19: How do ionotropic and metabotropic receptors transduce detection of an extracellular signal into a change in neural activity? Give examples and describe similarities and differences between the receptor classes.

20: What is the structure and mechanism of the voltage sensing apparatus of voltage-gated channels?

21: What is the mechanism of inactivation of voltage-gated channels that results in transient currents in response to sustained membrane depolarization?

22: What is the ionic basis of the resting potential? Draw an equivalent circuit model of the resting membrane.

23: What is the ionic basis of the basic features of an action potential?

24: How do electrical signals propagate or dissipate through a dendritic tree?

25: In computational neuroscience, what is an integrate-and-fire neuron? How does it differ from a real neuron?

IV. Synaptic Transmission And Plasticity

26: What are the steps in synaptic transmission?

27: What are the most common mechanisms responsible for synaptic facilitation and depression?

28: How is neurotransmitter activity terminated, after its release at a synapse?

29: Describe how the NMDA receptor functions, and how it implements the Hebbian model of learning at the synaptic level?

30: What is homeostatic plasticity?

31: What are gap junctions, and how do they impact the function of neural networks?

V. Development

32: What is a morphogen?
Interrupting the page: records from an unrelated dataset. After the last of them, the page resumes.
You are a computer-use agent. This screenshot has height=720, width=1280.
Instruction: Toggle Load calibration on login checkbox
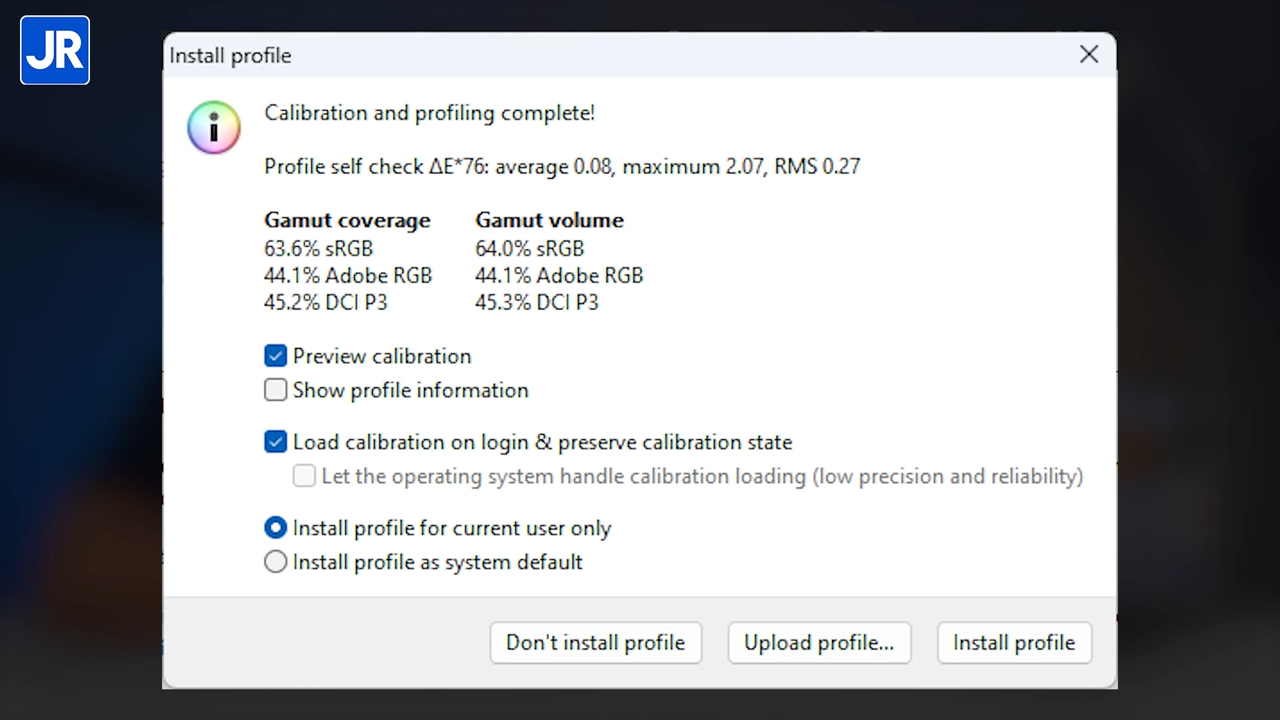(276, 442)
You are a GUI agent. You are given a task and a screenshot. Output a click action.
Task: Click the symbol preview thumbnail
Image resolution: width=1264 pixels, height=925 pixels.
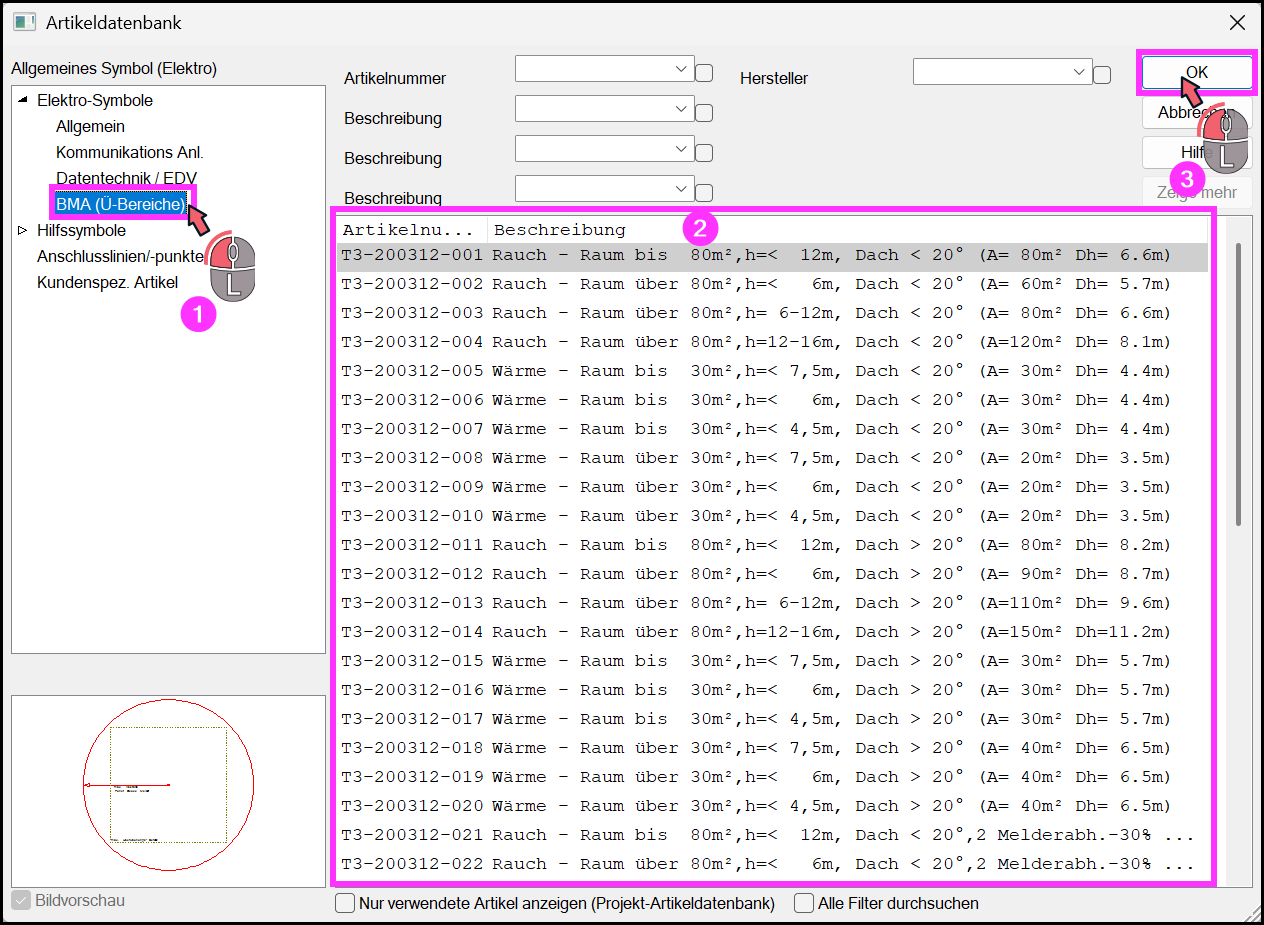168,784
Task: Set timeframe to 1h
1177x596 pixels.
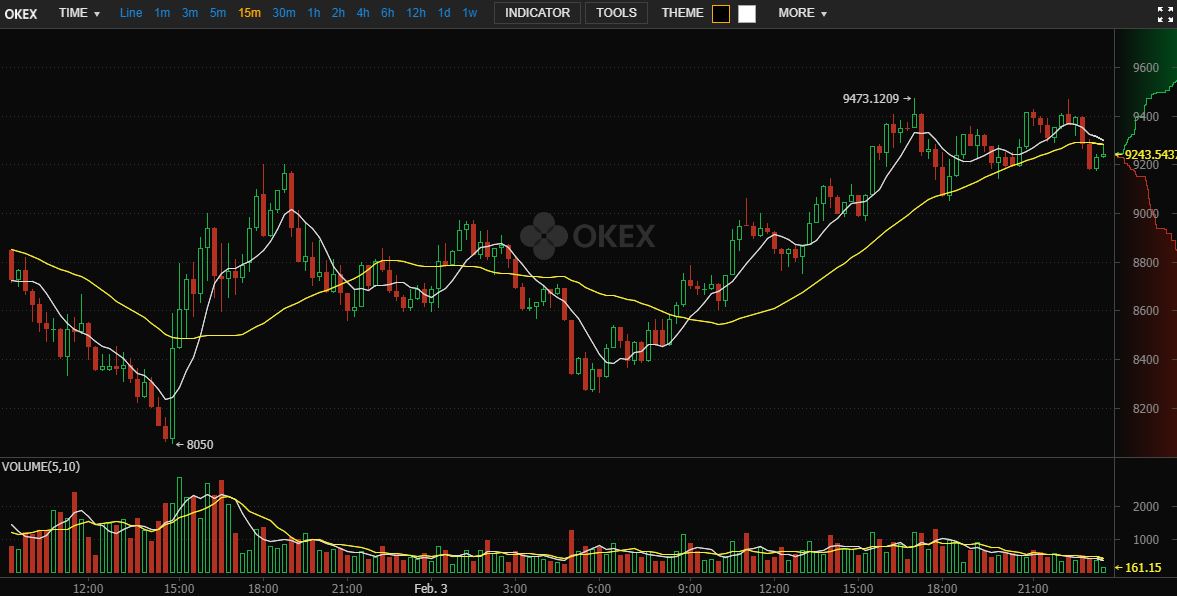Action: (314, 14)
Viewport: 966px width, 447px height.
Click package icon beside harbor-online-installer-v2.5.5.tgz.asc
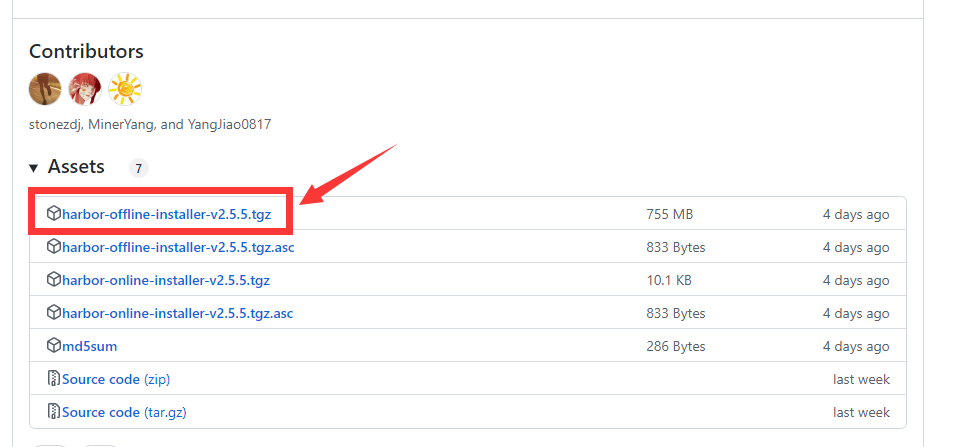[x=54, y=313]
How do morphogens generate different cell fates in the spinal cord?

33: Which mechanisms cause offspring from the same precursor cell to take on different cell fates?

34: How do axon guidance molecules direct axons to their targets?
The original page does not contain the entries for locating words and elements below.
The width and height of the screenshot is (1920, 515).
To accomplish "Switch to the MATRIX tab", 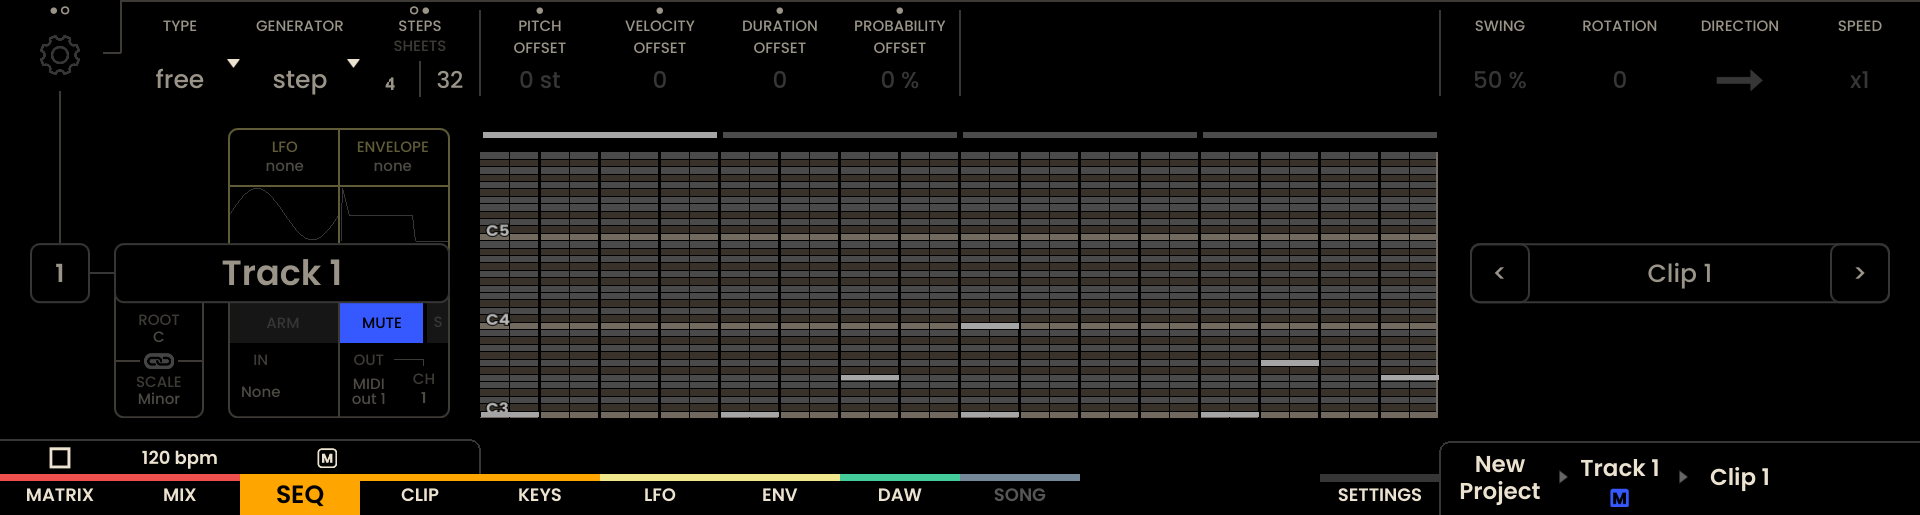I will [60, 495].
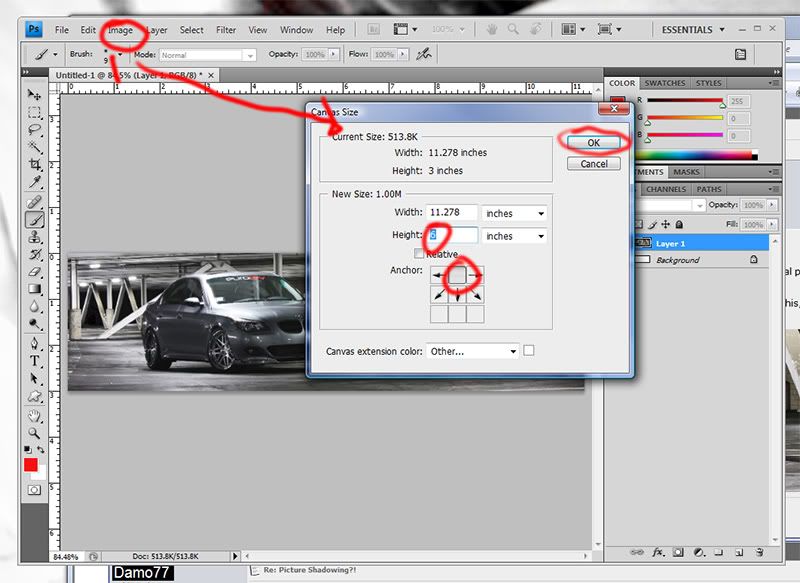Screen dimensions: 800x583
Task: Click OK in Canvas Size dialog
Action: [594, 143]
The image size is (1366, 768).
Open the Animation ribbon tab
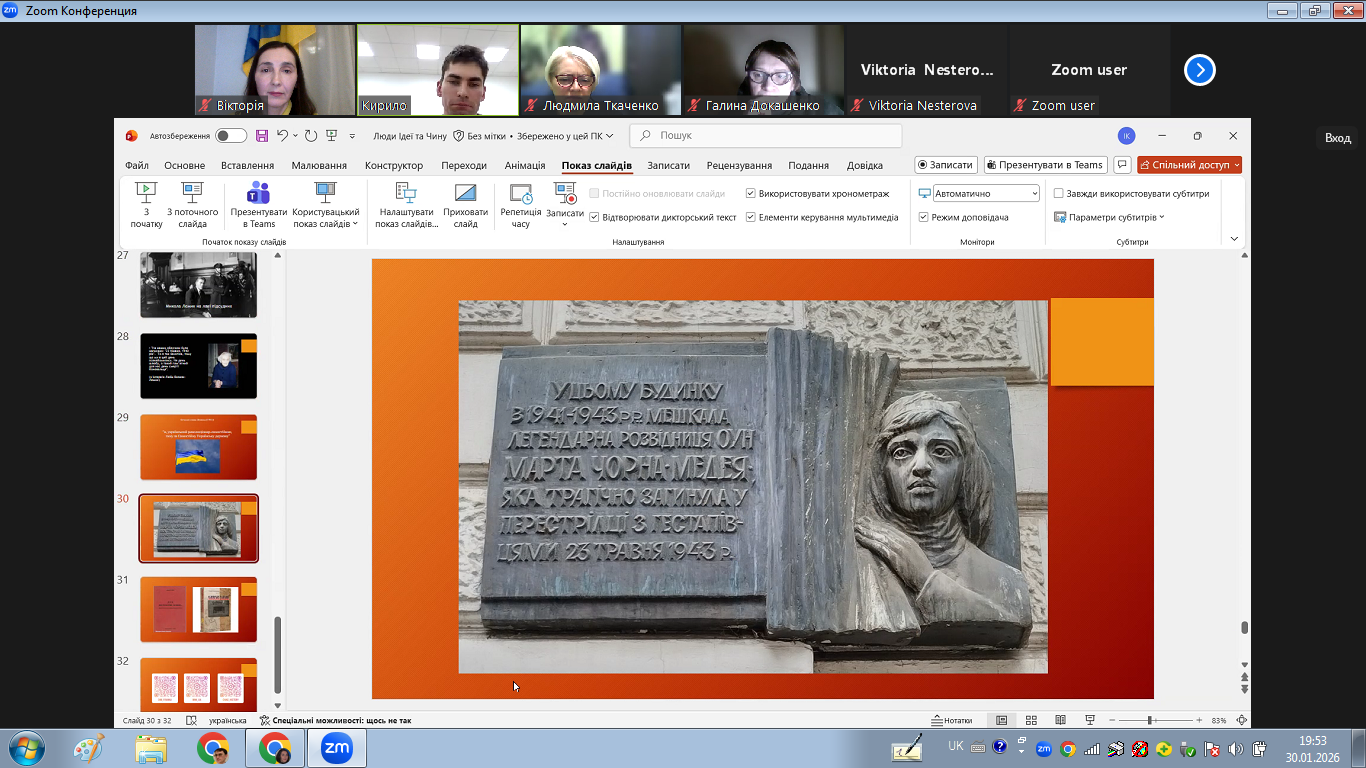(x=525, y=166)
35: How is the synapse at the vertebrate neuromuscular junction specified?

36: Give an example of a wiring process mediated by an activity-dependent competitive mechanism.

VII. Neural Networks And Coding

47: Describe the differences between rate coding and temporal coding, and give examples of each in the nervous system.

48: What is the principle of sparse coding? Explain its relation to other coding schemes such as dense codes or grandmother cells, and give examples of each in the nervous system. Why is sparse coding more common higher in sensory hierarchies?

49: What is population coding? Describe the population coding model proposed by Georgopoulos in the 1980s for M1 control of arm direction.

50: Give an example of a specific, well-studied neuronal microcircuit and describe how it performs a specific calculation.

51: Draw a neural circuit representing feedforward inhibition and one representing lateral inhibition. What are the major computational roles of these circuit motifs?

VIII. Neuromodulation And Brain State

60: What is spontaneous activity in the nervous system? Is it random? What does it arise from?

X. Anatomy And Organization

68: What are the basic functions of glia and mechanisms of gliotransmission?

71: Describe the major divisions and functions of the peripheral nervous system.

73: Beginning with Vernon Mountcastle, give three examples of columnar organization in different cortical areas.

XI. Tools And Methods

80: How does an extracellular electrode measure spiking of a neuron? How are spikes different when measured extracellularly verses intracellularly?

81: What is 2-photon microscopy, and how is it used to measure population neural activity?

82: What is information theory? What does entropy measure? Mutual information? How are these quantities relevant to questions of neural coding? (See: Dayan & Abbott, Chapter 4)

83: How does fMRI work? What neurovascular mechanisms generate the BOLD signal?

84: Describe the advantages and disadvantages of each the following experimental methods for cognitive neuroscience studies: PET, EEG, TMS.